ただ頷く存在として他者が描かれるとき
 
 
 ある会にて、自分が担当して話す機会がありました。入念に準備をして、佳境にはいりかけたとき、胸の奥でぞわぞわしたものを感じました。「また、やらかした!」と思いました。準備したものがガチガチで、力任せで、聞き手の人たちの頭上をグルグル回っているようでした。司会者に休憩をお願いして、仕切直しをしました。
 
 「お説、ごもっとも」状態だったと思います。少しも心に響かない、聞き手は「ごもっとも」としながら引いているわけです。
 
 失敗談を教訓にしながら紐解いていきますと、植松容疑者が犯行前にとっていた言動にコレに似たものがあったと思います。

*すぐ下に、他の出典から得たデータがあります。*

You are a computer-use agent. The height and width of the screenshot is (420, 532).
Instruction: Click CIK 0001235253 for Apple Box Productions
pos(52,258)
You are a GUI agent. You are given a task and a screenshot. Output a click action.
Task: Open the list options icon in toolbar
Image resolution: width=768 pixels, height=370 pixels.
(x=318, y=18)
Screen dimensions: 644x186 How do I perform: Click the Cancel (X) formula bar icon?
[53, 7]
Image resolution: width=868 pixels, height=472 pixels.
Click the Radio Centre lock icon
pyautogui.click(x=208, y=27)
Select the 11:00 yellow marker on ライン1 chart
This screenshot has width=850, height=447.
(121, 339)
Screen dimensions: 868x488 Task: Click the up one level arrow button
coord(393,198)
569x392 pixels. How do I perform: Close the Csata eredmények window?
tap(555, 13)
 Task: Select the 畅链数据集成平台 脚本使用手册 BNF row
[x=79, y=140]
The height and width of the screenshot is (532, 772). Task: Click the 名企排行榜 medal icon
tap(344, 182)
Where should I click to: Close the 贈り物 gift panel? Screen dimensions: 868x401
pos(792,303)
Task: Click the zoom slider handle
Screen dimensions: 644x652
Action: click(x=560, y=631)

 「障害者なんて、社会のお荷物なんだ」と言う植松容疑者に対して、周囲は引いたでしょう。しかし、彼はそこで停止もUターンもせずに、「お説」を重ねていったのではないかと思います。そのとき、聞き手は彼の頭の中でウンウン、ナールホドと肯く存在としてだけ描かれていたのではないかと思います。
 
 彼の「お説」を誰かが難じれば彼の口調は熱を帯び、やがてドン引きする空気に幕が降りて誰も居なくなると、「誰もわかっちゃいないんだ」とつぶやく・・・。
 
 もし、そうだとすれば、「障害者なんて・・・」という目線と、「お説」を聞く「あいつらなんか・・・」という目線と、2つの目線の高さはとても似たものになると思います。